• **Problem statement**
Turn the listing below into a numbered list with one item per line, leaving out the blank lines.

• **Information given**
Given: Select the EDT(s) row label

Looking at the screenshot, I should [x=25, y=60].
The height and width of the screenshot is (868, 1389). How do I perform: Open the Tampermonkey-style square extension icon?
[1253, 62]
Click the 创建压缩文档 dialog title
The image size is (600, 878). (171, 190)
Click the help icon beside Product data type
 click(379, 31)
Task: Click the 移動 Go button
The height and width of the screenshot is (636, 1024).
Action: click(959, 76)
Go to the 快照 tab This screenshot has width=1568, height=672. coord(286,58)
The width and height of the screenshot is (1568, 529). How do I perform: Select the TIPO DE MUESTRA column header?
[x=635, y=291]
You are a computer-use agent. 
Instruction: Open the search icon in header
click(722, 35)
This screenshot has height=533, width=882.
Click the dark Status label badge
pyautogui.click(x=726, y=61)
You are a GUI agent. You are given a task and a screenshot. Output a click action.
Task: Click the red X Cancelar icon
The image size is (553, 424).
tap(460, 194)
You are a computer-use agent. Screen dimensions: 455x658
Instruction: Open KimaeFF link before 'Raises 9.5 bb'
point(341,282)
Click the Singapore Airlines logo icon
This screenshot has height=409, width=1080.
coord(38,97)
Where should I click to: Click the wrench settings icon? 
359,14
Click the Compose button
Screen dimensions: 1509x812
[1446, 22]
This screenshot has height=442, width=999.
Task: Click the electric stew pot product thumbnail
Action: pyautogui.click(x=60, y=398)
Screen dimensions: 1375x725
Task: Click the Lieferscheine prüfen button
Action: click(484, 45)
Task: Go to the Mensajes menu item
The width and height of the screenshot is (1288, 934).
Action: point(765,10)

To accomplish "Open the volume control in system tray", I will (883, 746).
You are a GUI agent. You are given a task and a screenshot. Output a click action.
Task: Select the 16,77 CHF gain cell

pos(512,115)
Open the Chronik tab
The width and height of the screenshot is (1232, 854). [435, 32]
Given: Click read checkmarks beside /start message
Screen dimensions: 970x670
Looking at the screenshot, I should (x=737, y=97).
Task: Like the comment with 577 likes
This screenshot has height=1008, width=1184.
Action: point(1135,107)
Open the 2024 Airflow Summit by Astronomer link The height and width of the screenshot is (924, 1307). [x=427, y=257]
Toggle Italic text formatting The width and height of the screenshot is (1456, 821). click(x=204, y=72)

• **Correct result**
1. Given: Select the EDT(s) row label
2. Looking at the screenshot, I should [x=25, y=60].
3. The height and width of the screenshot is (868, 1389). How do I perform: Open the Tampermonkey-style square extension icon?
4. [1253, 62]
5. Click the 创建压缩文档 dialog title
6. The image size is (600, 878). (171, 190)
7. Click the help icon beside Product data type
8.  click(379, 31)
9. Task: Click the 移動 Go button
10. The height and width of the screenshot is (636, 1024).
11. Action: click(959, 76)
12. Go to the 快照 tab This screenshot has width=1568, height=672. coord(286,58)
13. The width and height of the screenshot is (1568, 529). How do I perform: Select the TIPO DE MUESTRA column header?
14. [x=635, y=291]
15. You are a computer-use agent. 
16. Instruction: Open the search icon in header
17. click(722, 35)
18. This screenshot has height=533, width=882.
19. Click the dark Status label badge
20. pyautogui.click(x=726, y=61)
21. You are a GUI agent. You are given a task and a screenshot. Output a click action.
22. Task: Click the red X Cancelar icon
23. The image size is (553, 424).
24. tap(460, 194)
25. You are a computer-use agent. Screen dimensions: 455x658
26. Instruction: Open KimaeFF link before 'Raises 9.5 bb'
27. point(341,282)
28. Click the Singapore Airlines logo icon
29. This screenshot has height=409, width=1080.
30. coord(38,97)
31. Where should I click to: Click the wrench settings icon? 
32. 359,14
33. Click the Compose button
34. Screen dimensions: 1509x812
35. [1446, 22]
36. This screenshot has height=442, width=999.
37. Task: Click the electric stew pot product thumbnail
38. Action: pyautogui.click(x=60, y=398)
39. Screen dimensions: 1375x725
40. Task: Click the Lieferscheine prüfen button
41. Action: click(484, 45)
42. Task: Go to the Mensajes menu item
43. The width and height of the screenshot is (1288, 934).
44. Action: point(765,10)
45. To accomplish "Open the volume control in system tray", I will (883, 746).
46. You are a GUI agent. You are given a task and a screenshot. Output a click action.
47. Task: Select the 16,77 CHF gain cell
48. pos(512,115)
49. Open the Chronik tab
50. The width and height of the screenshot is (1232, 854). [435, 32]
51. Given: Click read checkmarks beside /start message
52. Screen dimensions: 970x670
53. Looking at the screenshot, I should (x=737, y=97).
54. Task: Like the comment with 577 likes
55. This screenshot has height=1008, width=1184.
56. Action: point(1135,107)
57. Open the 2024 Airflow Summit by Astronomer link The height and width of the screenshot is (924, 1307). [x=427, y=257]
58. Toggle Italic text formatting The width and height of the screenshot is (1456, 821). click(x=204, y=72)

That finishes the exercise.